After her swearing-in, a small group of protestors gathered in front of the governor’s mansion to call for her resignation and reportedly chanted, “There’ll be no peace as long as there’s impunity!”

Already, Puerto Rico is expecting a new wave of much larger protests calling for Vázquez to step down.

Vázquez, who has never held elected political office, is highly unpopular among Puerto Ricans for a number of reasons. At the very top level, many simply view her as an extension of Rosselló’s corrupt administration.
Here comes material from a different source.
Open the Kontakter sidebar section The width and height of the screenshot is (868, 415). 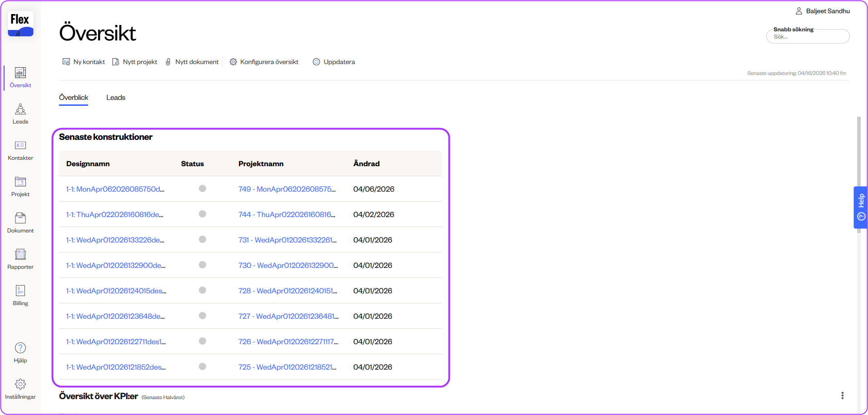(20, 150)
Critics have accused her of not being aggressive enough in launching corruption investigations into members of her own party during her tenure as secretary of justice. 

She has also been criticized for not prioritizing gender violence cases while serving as the head of Puerto Rico’s women’s affairs office, as well as for making controversial statements about abuse victims and for not investigating a recent rise in violence against women in Puerto Rico.

More recently, she came under fire for refusing to investigate trailers full of unused hurricane supplies that were found abandoned in fields a year after the hurricane, despite the fact that leaked messages revealed that she had discussed looking into it with the governors chief of staff before declining to do so.

Additionally, last year, Vázquez was suspended as justice secretary for a brief period after she was accused of intervening in a case involving her daughter who was the alleged victim of a burglary, though she was later cleared by a judge and resumed her post.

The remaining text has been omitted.